Die Erinnerung an die Lehren des Meisters von Katka Jäger
Damals schien noch alles möglich zu sein. Die Stunden im Kunstraum gehörten dabei zu den glücklichsten in meinem Leben. Wir saßen auf mehreren Holzstühlen verteilt im Halbkreis, die Skizzenblöcke neben oder vor uns, Licht und Wärme genießend, die im Sommersemester reichlich durch die schrägen Kellerfenster zu uns drangen. Überall roch es nach Künstlerfarben, irgendwie auch nach Holz, Kreide oder Leim. Wir waren meistens etwa fünfzehn Studenten, und er – der Forchheimer Maler, Lehrer, Dozent und Kunstprofessor. Wendelin Kerner stand ruhig vor uns – manchmal auch in seinem weiß-grauen Ateliermantel – und stimmte uns vor jedem Zeichenunterricht mit seiner tief sanften Stimme auf die Kunst ein. Wie ein Zenmeister versucht, die Leere, das Denken im Nichtdenken zu vermitteln, so versuchte Kerner uns auf das Loslassen einzustimmen, um frei zu sein, Menschen oder Dinge zu skizzieren.

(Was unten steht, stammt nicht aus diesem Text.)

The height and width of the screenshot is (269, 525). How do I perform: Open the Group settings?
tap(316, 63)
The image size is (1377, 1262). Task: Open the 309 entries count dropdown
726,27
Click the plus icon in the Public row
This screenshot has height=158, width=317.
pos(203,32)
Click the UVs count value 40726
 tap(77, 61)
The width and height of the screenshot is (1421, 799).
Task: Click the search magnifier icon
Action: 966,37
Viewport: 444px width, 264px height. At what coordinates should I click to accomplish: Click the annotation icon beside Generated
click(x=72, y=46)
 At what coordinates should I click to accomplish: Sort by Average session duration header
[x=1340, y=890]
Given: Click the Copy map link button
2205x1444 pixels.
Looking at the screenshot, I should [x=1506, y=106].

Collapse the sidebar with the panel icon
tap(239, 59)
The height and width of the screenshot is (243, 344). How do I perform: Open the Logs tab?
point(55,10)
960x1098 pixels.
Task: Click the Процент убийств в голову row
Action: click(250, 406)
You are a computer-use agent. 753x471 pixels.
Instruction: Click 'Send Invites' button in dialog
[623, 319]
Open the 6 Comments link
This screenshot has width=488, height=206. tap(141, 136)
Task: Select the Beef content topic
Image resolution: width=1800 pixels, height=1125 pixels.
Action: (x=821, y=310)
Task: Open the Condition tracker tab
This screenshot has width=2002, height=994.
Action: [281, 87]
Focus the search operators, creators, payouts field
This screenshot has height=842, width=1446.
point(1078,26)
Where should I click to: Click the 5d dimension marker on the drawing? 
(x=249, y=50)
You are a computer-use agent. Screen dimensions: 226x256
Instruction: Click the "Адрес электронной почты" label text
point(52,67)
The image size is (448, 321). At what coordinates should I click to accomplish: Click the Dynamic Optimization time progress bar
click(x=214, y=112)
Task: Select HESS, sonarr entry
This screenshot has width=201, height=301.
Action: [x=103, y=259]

Immer wieder nahm der Professor dabei neue Themen auf, wie Kitsch oder Kunst, Subjekt und/oder Objekt, Verpackungsgesellschaft oder Sicherheitsdenken. Gedanken, Worte, Stimmungen – alles in ruhigem Tonfall, alles infrage stellend, alles so zu sehen, daß es Gesetze gibt. Auch für die Kunst.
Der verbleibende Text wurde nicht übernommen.